» EXERCISE REQUIREMENTS:
Can you repeat all of the entries below, swapping "Find the location of" for "Locate" and leaving everything else unchanged?
— Begin STORED RECORDS —
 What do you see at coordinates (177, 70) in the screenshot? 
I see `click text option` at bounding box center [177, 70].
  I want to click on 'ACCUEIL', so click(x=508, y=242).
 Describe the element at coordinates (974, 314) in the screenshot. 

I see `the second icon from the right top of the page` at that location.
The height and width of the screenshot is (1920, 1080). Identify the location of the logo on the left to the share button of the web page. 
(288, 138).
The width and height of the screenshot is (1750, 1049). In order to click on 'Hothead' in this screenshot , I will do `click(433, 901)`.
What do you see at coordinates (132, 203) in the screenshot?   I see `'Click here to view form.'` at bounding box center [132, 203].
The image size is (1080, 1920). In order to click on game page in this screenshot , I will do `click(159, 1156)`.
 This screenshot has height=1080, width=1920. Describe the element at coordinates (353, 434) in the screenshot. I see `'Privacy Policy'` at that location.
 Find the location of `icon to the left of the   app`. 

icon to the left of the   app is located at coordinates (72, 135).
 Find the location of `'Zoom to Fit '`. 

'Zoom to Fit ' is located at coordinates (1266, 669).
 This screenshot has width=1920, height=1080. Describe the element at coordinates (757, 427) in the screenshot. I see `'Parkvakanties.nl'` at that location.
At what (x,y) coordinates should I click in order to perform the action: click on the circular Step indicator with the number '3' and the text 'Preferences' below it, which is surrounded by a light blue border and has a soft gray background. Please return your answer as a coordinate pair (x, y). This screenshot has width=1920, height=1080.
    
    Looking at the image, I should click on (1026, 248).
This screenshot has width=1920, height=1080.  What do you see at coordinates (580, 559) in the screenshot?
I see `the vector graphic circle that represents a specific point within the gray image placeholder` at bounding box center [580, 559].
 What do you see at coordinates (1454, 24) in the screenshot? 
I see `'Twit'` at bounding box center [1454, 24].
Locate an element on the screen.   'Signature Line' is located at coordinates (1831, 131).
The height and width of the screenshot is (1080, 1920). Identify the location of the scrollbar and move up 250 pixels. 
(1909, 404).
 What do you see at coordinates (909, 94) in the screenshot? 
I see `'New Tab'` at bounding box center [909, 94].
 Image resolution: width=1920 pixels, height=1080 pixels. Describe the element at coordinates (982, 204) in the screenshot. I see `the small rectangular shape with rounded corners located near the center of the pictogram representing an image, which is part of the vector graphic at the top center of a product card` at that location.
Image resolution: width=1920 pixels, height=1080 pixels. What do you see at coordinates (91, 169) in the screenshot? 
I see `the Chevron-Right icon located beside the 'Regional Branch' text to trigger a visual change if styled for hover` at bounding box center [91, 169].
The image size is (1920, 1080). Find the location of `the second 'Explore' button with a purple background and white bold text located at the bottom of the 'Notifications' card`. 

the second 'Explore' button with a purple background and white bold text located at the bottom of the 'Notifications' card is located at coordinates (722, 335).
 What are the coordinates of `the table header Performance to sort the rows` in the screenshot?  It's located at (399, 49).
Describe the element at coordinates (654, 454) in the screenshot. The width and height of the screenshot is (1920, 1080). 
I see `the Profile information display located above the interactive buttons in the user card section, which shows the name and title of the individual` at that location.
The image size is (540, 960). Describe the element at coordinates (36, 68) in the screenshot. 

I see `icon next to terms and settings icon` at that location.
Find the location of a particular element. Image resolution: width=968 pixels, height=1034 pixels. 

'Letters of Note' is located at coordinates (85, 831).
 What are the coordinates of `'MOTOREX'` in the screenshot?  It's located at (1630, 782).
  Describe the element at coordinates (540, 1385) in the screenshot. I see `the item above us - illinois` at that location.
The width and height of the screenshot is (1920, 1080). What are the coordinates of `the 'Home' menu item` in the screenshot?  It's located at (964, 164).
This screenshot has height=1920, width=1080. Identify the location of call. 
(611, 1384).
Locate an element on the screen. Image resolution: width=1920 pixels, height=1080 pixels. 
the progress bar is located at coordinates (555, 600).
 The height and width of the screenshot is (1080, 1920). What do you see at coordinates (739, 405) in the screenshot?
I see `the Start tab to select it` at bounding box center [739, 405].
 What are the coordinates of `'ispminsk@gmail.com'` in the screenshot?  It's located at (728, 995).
— End STORED RECORDS —
» SOLUTION TO THE EXERCISE:
 What do you see at coordinates (177, 70) in the screenshot? 
I see `click text option` at bounding box center [177, 70].
  I want to click on 'ACCUEIL', so click(x=508, y=242).
 Describe the element at coordinates (974, 314) in the screenshot. 

I see `the second icon from the right top of the page` at that location.
The height and width of the screenshot is (1920, 1080). Identify the location of the logo on the left to the share button of the web page. 
(288, 138).
The width and height of the screenshot is (1750, 1049). In order to click on 'Hothead' in this screenshot , I will do `click(433, 901)`.
What do you see at coordinates (132, 203) in the screenshot?   I see `'Click here to view form.'` at bounding box center [132, 203].
The image size is (1080, 1920). In order to click on game page in this screenshot , I will do `click(159, 1156)`.
 This screenshot has height=1080, width=1920. Describe the element at coordinates (353, 434) in the screenshot. I see `'Privacy Policy'` at that location.
 Locate `icon to the left of the   app`. 

icon to the left of the   app is located at coordinates (72, 135).
 Locate `'Zoom to Fit '`. 

'Zoom to Fit ' is located at coordinates (1266, 669).
 This screenshot has width=1920, height=1080. Describe the element at coordinates (757, 427) in the screenshot. I see `'Parkvakanties.nl'` at that location.
At what (x,y) coordinates should I click in order to perform the action: click on the circular Step indicator with the number '3' and the text 'Preferences' below it, which is surrounded by a light blue border and has a soft gray background. Please return your answer as a coordinate pair (x, y). This screenshot has width=1920, height=1080.
    
    Looking at the image, I should click on (1026, 248).
This screenshot has width=1920, height=1080.  What do you see at coordinates (580, 559) in the screenshot?
I see `the vector graphic circle that represents a specific point within the gray image placeholder` at bounding box center [580, 559].
 What do you see at coordinates (1454, 24) in the screenshot? 
I see `'Twit'` at bounding box center [1454, 24].
Locate an element on the screen.   'Signature Line' is located at coordinates (1831, 131).
The height and width of the screenshot is (1080, 1920). Identify the location of the scrollbar and move up 250 pixels. 
(1909, 404).
 What do you see at coordinates (909, 94) in the screenshot? 
I see `'New Tab'` at bounding box center [909, 94].
 Image resolution: width=1920 pixels, height=1080 pixels. Describe the element at coordinates (982, 204) in the screenshot. I see `the small rectangular shape with rounded corners located near the center of the pictogram representing an image, which is part of the vector graphic at the top center of a product card` at that location.
Image resolution: width=1920 pixels, height=1080 pixels. What do you see at coordinates (91, 169) in the screenshot? 
I see `the Chevron-Right icon located beside the 'Regional Branch' text to trigger a visual change if styled for hover` at bounding box center [91, 169].
The image size is (1920, 1080). Locate `the second 'Explore' button with a purple background and white bold text located at the bottom of the 'Notifications' card`. 

the second 'Explore' button with a purple background and white bold text located at the bottom of the 'Notifications' card is located at coordinates (722, 335).
 What are the coordinates of `the table header Performance to sort the rows` in the screenshot?  It's located at (399, 49).
Describe the element at coordinates (654, 454) in the screenshot. The width and height of the screenshot is (1920, 1080). 
I see `the Profile information display located above the interactive buttons in the user card section, which shows the name and title of the individual` at that location.
The image size is (540, 960). Describe the element at coordinates (36, 68) in the screenshot. 

I see `icon next to terms and settings icon` at that location.
Locate a particular element. Image resolution: width=968 pixels, height=1034 pixels. 

'Letters of Note' is located at coordinates (85, 831).
 What are the coordinates of `'MOTOREX'` in the screenshot?  It's located at (1630, 782).
  Describe the element at coordinates (540, 1385) in the screenshot. I see `the item above us - illinois` at that location.
The width and height of the screenshot is (1920, 1080). What are the coordinates of `the 'Home' menu item` in the screenshot?  It's located at (964, 164).
This screenshot has height=1920, width=1080. Identify the location of call. 
(611, 1384).
Locate an element on the screen. Image resolution: width=1920 pixels, height=1080 pixels. 
the progress bar is located at coordinates (555, 600).
 The height and width of the screenshot is (1080, 1920). What do you see at coordinates (739, 405) in the screenshot?
I see `the Start tab to select it` at bounding box center [739, 405].
 What are the coordinates of `'ispminsk@gmail.com'` in the screenshot?  It's located at (728, 995).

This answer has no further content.